Annual agricultural contest and exhibition in Ireland

The National Ploughing Championships (Comórtas Náisiúnta Treabhdóireachta) or NPC or the Ploughing, previously known as The National Ploughing Championships Machinery & Livestock Exhibition, is an outdoor agricultural show in Ireland incorporating a ploughing contest held every September.

==Competition classes==
There are distinct categories of horse drawn and tractor ploughing, as well as for the use of reversible ploughs.

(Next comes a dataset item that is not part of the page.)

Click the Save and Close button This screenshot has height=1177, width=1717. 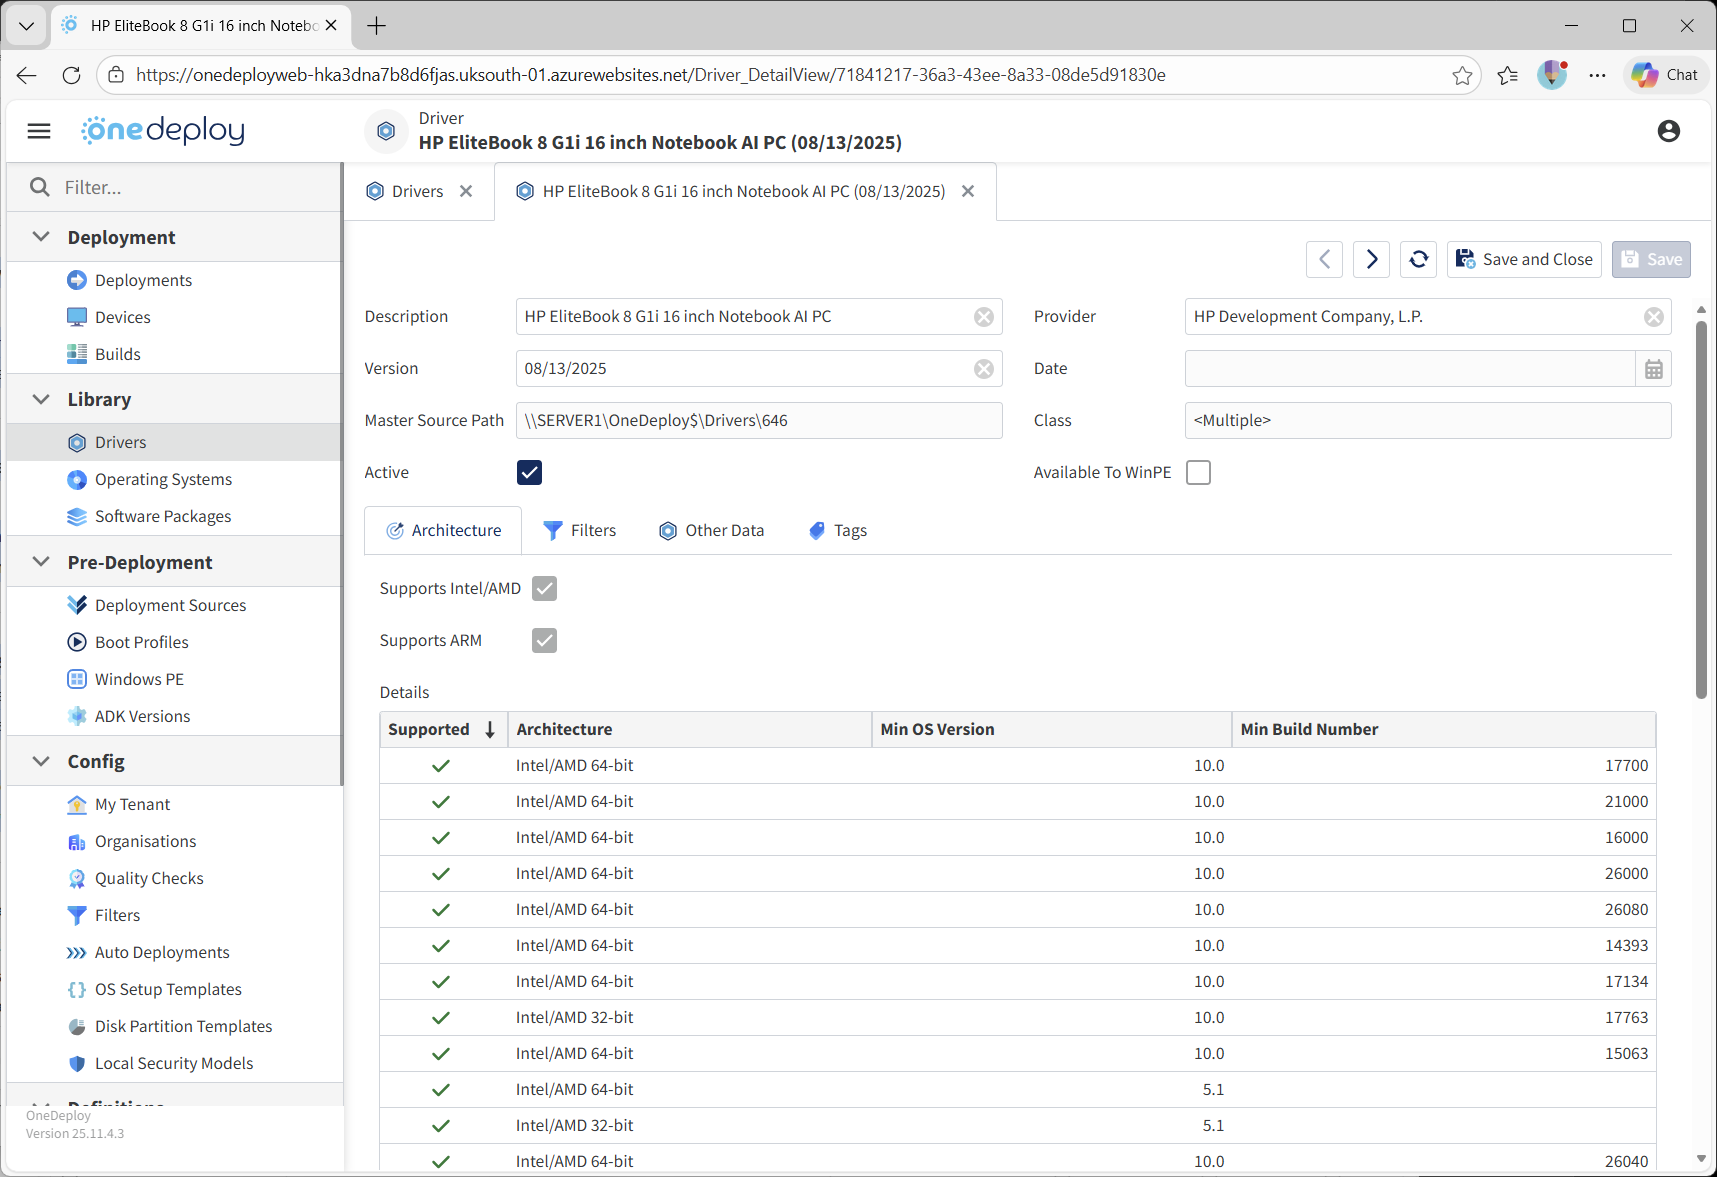[x=1524, y=259]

Ancillary events such as pole climbing competitions have also taken place as part of the Championships.

==History==
The first Irish inter-county ploughing contest was held between County Wexford and County Kildare on 16 February, 1931 in a 26-acre field at Coursetown in Athy in County Kildare. Since then, the National Ploughing Championships has expanded to over 800 acres with 1,700 exhibitors. It has been extended beyond displays relating to ploughing, farming and machinery and now includes a tented trade village, live entertainment and music, fashion shows, a craft village, cooking demonstrations, sheep dog trials, pony games, and other activities.

In 2014, the event attracted what was then a record of 279,500 visitors, rising to 281,000 in 2015, 283,000 in 2016 and 291,500 in 2017. In 2019, it drew over 1,700 exhibitors and had 297,000 visitors. 225,500 attended the 2025 edition in Screggan, Offaly.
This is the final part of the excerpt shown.